START DATA EXCERPTS

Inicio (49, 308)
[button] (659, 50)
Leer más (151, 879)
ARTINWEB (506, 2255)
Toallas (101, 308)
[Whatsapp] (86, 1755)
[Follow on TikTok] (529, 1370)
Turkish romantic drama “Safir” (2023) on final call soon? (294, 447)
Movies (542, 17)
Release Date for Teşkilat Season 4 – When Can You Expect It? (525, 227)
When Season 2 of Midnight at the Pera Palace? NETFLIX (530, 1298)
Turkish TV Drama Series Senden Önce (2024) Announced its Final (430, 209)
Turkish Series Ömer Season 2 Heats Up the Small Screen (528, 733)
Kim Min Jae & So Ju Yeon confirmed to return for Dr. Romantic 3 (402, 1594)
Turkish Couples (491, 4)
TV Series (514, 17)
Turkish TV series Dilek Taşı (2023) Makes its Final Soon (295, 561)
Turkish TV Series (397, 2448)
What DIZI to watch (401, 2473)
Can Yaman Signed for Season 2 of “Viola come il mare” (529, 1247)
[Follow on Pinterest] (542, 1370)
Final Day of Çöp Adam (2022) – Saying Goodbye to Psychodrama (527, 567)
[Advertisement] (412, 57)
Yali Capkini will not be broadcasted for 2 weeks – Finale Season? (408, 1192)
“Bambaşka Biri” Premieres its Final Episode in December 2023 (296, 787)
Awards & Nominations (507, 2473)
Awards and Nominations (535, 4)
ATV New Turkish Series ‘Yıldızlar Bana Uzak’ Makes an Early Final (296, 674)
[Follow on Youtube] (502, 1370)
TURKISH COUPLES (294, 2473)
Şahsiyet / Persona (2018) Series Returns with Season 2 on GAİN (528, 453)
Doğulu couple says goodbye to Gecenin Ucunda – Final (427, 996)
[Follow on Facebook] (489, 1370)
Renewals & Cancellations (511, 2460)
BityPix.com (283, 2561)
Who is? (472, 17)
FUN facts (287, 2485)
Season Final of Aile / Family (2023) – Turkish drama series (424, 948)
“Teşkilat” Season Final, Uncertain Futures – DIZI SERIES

END DATA EXCERPTS

## WHAT NEEDS TO BE DONE:
Please output all of the entries without changing a single character.

## ANSWER AREA:
Inicio (49, 308)
[button] (659, 50)
Leer más (151, 879)
ARTINWEB (506, 2255)
Toallas (101, 308)
[Whatsapp] (86, 1755)
[Follow on TikTok] (529, 1370)
Turkish romantic drama “Safir” (2023) on final call soon? (294, 447)
Movies (542, 17)
Release Date for Teşkilat Season 4 – When Can You Expect It? (525, 227)
When Season 2 of Midnight at the Pera Palace? NETFLIX (530, 1298)
Turkish TV Drama Series Senden Önce (2024) Announced its Final (430, 209)
Turkish Series Ömer Season 2 Heats Up the Small Screen (528, 733)
Kim Min Jae & So Ju Yeon confirmed to return for Dr. Romantic 3 (402, 1594)
Turkish Couples (491, 4)
TV Series (514, 17)
Turkish TV series Dilek Taşı (2023) Makes its Final Soon (295, 561)
Turkish TV Series (397, 2448)
What DIZI to watch (401, 2473)
Can Yaman Signed for Season 2 of “Viola come il mare” (529, 1247)
[Follow on Pinterest] (542, 1370)
Final Day of Çöp Adam (2022) – Saying Goodbye to Psychodrama (527, 567)
[Advertisement] (412, 57)
Yali Capkini will not be broadcasted for 2 weeks – Finale Season? (408, 1192)
“Bambaşka Biri” Premieres its Final Episode in December 2023 (296, 787)
Awards & Nominations (507, 2473)
Awards and Nominations (535, 4)
ATV New Turkish Series ‘Yıldızlar Bana Uzak’ Makes an Early Final (296, 674)
[Follow on Youtube] (502, 1370)
TURKISH COUPLES (294, 2473)
Şahsiyet / Persona (2018) Series Returns with Season 2 on GAİN (528, 453)
Doğulu couple says goodbye to Gecenin Ucunda – Final (427, 996)
[Follow on Facebook] (489, 1370)
Renewals & Cancellations (511, 2460)
BityPix.com (283, 2561)
Who is? (472, 17)
FUN facts (287, 2485)
Season Final of Aile / Family (2023) – Turkish drama series (424, 948)
“Teşkilat” Season Final, Uncertain Futures – DIZI SERIES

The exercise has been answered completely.